INPUT RECORDS START

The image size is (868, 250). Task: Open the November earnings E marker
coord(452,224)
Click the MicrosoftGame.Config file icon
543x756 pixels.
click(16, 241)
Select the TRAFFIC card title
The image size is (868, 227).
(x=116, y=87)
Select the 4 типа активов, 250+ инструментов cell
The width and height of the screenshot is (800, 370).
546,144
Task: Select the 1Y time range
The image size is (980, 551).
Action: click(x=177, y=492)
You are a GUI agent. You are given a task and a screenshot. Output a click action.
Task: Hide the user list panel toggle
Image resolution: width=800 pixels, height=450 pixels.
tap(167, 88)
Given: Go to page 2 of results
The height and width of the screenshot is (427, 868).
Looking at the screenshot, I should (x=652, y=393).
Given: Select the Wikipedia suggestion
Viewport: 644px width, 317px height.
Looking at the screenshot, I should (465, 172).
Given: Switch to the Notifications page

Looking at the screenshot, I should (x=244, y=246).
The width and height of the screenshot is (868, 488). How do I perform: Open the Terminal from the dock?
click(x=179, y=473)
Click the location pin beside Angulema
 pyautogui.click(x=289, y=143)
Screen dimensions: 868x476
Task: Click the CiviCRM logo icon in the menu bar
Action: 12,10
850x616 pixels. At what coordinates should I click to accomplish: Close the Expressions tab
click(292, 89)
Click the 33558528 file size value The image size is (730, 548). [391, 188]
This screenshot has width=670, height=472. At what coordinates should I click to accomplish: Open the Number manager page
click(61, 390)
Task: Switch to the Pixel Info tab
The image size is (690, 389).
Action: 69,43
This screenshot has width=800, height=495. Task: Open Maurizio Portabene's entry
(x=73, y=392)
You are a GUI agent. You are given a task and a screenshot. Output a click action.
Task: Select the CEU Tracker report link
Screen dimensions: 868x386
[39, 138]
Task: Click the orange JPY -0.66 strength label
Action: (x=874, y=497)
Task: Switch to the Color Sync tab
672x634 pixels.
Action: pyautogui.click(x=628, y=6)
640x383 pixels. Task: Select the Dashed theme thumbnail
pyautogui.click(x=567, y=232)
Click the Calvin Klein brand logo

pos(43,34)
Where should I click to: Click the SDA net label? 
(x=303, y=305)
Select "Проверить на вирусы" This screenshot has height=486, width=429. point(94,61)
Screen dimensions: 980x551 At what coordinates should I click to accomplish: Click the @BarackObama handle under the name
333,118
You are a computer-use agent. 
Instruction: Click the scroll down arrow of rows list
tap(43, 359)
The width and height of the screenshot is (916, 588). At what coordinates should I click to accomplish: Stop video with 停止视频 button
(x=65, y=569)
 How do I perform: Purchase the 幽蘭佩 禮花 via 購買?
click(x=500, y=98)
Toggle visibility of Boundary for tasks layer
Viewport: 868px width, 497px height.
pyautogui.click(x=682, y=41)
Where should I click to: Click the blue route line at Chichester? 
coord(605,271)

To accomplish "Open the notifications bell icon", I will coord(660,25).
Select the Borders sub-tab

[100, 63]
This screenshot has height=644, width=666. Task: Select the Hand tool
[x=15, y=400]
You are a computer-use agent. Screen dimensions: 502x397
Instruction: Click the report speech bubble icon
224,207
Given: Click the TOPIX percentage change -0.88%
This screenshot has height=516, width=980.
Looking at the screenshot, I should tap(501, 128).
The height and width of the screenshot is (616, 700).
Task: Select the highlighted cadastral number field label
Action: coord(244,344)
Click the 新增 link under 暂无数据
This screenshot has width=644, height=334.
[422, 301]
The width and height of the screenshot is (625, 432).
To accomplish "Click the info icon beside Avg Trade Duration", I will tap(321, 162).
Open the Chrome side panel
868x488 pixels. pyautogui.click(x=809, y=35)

INPUT RECORDS END

* [ASSIGNED TASK]
If a line in the entries above has the word "computer", copy it.

* [REPLY TO THE TASK]
You are a computer-use agent. 
You are a computer-use agent. Screen dimensions: 502x397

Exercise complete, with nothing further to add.